The systemic problems with police in the UK in general, and the Met Police in particular, have now been documented so extensively that it should be obvious they’re beyond reform. As the Canary‘s Maryam Jameela wrote in March:

Here at the Canary we’ve reported time and time again when Met police officers strip search children, further criminalise Black and Brown communities, have officers that rape and murder, and are placed in special measures. All of these incidents are not evidence that the Met needs reform. They’re evidence that the Met is functioning exactly as intended – criminalising vulnerable communities.

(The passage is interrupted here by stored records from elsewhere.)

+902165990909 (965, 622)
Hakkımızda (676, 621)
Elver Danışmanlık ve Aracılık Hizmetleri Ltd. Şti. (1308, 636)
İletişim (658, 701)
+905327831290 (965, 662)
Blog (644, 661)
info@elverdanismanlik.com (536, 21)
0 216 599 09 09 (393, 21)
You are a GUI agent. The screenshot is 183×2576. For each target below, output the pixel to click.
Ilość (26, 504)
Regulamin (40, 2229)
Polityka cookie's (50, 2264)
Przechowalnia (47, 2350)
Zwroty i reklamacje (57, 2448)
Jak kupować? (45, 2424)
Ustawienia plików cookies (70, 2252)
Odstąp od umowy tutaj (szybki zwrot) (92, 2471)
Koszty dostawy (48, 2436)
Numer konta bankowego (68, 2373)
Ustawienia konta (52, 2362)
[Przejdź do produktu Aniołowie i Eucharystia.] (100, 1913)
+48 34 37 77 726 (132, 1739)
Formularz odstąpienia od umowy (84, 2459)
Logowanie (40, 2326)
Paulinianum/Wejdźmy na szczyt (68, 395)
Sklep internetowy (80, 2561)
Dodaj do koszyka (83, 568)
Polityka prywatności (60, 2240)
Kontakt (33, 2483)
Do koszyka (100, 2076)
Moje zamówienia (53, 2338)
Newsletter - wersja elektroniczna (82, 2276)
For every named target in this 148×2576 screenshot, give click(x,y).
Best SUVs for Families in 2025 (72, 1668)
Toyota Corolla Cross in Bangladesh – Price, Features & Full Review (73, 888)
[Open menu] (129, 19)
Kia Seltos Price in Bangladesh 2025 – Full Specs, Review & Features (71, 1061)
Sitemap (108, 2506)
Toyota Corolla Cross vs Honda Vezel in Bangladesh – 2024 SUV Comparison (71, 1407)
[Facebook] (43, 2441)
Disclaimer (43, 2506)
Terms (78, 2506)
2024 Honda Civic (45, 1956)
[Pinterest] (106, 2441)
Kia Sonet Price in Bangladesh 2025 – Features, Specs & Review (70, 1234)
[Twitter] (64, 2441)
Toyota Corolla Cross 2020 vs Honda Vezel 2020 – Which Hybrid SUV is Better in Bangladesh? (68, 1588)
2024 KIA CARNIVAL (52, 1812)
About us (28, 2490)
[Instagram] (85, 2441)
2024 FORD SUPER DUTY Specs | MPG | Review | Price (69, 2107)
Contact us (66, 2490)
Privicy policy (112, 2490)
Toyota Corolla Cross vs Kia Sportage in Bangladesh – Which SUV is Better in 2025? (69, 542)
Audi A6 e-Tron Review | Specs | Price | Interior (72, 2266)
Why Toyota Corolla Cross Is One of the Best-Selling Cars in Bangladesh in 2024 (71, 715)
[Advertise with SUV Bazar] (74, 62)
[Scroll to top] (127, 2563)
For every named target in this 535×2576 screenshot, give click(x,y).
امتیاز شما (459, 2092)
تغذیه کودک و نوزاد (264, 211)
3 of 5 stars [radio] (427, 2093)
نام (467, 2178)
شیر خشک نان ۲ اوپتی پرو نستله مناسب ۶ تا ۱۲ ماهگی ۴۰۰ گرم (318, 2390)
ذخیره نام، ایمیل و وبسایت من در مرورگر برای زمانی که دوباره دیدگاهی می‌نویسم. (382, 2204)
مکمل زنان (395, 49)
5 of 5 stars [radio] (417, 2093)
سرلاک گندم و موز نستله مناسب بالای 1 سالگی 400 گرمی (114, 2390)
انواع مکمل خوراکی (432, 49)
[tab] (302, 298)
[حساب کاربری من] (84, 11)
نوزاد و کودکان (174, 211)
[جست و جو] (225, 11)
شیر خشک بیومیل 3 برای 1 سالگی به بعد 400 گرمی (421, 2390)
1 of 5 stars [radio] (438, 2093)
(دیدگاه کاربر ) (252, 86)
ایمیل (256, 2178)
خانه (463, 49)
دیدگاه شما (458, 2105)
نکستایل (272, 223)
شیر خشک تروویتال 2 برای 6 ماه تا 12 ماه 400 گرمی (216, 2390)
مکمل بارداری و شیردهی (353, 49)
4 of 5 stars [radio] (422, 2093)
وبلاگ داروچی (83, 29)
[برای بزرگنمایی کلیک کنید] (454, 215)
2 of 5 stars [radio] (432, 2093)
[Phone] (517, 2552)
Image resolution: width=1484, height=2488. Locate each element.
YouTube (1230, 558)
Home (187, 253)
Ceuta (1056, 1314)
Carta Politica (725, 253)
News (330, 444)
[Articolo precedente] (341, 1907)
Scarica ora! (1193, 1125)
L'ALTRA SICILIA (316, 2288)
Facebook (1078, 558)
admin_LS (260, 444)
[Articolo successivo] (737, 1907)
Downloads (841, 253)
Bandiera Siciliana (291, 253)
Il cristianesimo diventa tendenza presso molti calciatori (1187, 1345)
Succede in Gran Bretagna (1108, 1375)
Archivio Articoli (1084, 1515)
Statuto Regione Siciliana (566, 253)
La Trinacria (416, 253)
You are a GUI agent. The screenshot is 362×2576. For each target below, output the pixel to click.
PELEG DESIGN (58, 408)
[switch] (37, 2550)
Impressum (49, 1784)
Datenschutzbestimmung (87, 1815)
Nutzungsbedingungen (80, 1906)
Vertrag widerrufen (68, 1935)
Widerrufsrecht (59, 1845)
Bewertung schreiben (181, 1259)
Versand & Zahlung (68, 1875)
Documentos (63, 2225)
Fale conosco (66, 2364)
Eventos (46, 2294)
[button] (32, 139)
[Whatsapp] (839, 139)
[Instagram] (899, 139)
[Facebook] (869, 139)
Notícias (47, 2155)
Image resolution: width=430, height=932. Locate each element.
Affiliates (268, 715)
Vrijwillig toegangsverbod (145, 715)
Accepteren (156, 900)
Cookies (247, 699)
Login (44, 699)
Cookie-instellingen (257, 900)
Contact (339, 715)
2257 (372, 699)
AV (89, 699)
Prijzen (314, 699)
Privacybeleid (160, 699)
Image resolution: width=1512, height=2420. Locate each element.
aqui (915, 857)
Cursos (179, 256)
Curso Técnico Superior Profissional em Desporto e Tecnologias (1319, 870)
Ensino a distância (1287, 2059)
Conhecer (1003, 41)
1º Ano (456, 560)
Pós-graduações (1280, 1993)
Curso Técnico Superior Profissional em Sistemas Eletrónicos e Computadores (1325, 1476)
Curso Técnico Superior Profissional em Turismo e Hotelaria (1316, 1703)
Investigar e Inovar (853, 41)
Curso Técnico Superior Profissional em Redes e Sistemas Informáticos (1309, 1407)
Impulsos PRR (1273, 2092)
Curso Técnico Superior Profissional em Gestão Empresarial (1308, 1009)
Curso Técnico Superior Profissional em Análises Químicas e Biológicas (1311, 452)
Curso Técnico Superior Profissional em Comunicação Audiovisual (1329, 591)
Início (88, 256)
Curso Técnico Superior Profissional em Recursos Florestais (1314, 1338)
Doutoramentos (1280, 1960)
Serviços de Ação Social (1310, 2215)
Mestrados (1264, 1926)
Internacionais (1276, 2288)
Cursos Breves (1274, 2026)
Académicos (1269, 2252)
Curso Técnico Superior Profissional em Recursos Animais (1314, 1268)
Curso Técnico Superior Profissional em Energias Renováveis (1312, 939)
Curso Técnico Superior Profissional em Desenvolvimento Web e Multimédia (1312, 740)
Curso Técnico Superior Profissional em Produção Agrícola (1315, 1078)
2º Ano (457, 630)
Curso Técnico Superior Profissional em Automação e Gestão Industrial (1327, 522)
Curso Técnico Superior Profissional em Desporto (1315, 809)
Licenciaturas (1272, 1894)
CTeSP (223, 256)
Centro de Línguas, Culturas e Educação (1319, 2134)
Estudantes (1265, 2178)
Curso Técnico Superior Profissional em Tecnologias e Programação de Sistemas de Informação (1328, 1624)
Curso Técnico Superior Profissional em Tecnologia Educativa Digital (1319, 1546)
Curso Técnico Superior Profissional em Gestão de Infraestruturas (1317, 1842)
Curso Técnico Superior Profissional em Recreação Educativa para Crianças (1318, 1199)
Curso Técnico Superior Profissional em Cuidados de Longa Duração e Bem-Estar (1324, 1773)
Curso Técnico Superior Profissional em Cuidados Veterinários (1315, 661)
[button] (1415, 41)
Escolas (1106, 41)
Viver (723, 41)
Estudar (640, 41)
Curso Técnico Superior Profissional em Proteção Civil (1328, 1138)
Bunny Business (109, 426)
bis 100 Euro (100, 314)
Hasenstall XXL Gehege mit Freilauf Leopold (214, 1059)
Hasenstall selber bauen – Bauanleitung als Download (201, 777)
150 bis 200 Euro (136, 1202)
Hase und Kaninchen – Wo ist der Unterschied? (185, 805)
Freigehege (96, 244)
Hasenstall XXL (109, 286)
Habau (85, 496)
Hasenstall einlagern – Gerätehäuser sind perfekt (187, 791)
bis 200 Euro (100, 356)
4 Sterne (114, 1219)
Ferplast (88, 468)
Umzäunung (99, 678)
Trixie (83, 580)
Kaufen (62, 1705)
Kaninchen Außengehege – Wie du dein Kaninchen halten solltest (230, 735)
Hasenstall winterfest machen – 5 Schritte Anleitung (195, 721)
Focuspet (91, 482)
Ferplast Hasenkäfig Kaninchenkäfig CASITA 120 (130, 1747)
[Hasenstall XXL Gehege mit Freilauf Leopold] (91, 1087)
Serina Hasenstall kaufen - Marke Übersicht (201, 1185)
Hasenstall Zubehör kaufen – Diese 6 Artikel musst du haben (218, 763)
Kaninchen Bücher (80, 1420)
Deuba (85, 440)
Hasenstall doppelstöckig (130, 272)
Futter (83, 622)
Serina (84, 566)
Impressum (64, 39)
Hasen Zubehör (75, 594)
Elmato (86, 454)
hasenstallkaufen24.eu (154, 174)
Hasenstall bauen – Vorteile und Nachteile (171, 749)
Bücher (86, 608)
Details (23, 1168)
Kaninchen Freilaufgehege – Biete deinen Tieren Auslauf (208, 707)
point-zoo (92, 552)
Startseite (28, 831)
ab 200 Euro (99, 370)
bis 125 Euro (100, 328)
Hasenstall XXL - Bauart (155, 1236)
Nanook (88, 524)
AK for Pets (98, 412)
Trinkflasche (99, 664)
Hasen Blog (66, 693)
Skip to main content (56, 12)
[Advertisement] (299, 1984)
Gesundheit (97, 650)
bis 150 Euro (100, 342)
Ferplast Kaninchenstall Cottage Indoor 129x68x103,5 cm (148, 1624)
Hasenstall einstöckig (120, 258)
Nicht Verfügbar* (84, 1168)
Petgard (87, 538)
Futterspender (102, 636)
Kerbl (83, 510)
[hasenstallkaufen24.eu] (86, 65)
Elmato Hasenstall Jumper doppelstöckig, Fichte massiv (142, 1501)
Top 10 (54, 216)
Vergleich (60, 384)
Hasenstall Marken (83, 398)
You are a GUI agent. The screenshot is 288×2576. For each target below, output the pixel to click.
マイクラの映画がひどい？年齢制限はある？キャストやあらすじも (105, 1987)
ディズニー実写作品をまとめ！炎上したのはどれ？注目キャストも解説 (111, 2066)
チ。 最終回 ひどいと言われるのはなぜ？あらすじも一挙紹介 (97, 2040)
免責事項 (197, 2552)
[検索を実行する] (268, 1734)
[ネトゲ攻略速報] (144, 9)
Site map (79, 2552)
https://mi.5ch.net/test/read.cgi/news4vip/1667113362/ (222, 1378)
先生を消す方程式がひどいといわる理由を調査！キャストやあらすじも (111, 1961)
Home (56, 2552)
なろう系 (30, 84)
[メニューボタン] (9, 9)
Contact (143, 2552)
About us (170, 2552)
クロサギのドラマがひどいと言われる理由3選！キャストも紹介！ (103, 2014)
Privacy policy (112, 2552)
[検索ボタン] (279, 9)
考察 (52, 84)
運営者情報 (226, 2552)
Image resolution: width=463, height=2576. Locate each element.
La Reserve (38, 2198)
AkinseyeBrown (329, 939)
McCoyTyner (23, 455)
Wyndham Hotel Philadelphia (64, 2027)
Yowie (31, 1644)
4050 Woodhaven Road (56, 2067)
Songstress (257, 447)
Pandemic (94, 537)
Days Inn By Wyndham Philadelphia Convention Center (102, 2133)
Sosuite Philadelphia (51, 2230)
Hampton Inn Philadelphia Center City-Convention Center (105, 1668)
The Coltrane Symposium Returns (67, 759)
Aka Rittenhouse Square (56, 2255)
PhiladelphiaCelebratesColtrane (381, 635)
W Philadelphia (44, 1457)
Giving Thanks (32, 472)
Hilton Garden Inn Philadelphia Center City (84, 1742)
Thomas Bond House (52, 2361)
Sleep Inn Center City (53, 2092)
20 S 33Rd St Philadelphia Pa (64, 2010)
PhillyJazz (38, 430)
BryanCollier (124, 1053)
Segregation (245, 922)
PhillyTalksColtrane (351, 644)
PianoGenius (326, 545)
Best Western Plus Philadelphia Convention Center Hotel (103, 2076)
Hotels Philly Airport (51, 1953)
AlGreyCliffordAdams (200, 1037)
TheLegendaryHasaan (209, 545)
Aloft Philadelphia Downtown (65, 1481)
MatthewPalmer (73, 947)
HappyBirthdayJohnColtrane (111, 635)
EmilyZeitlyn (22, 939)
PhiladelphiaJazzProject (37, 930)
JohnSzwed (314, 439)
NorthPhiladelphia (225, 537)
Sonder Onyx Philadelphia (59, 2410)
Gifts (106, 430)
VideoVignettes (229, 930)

And when covering Oladeji’s death in June 2022, Sophia Purdy-Moore wrote for the Canary:

One thing’s for certain: the police don’t protect the public. They only protect themselves. We must rally together to defend our rights and protect our communities from all forms of state violence and authoritarianism.

Formal inquiries can be an important tool for holding an institution accountable. However, they presume that the institution under scrutiny has the potential to accept accountability – and then act accordingly. Yet from its record so far, the Met Police has shown no such potential.

We urgently need to do away with the myth that the police are a force for good and, moreover, that they can be relied upon to keep people safe. Until they’re dismantled as an institution, the lives of people from Black and other marginalised communities will remain at risk.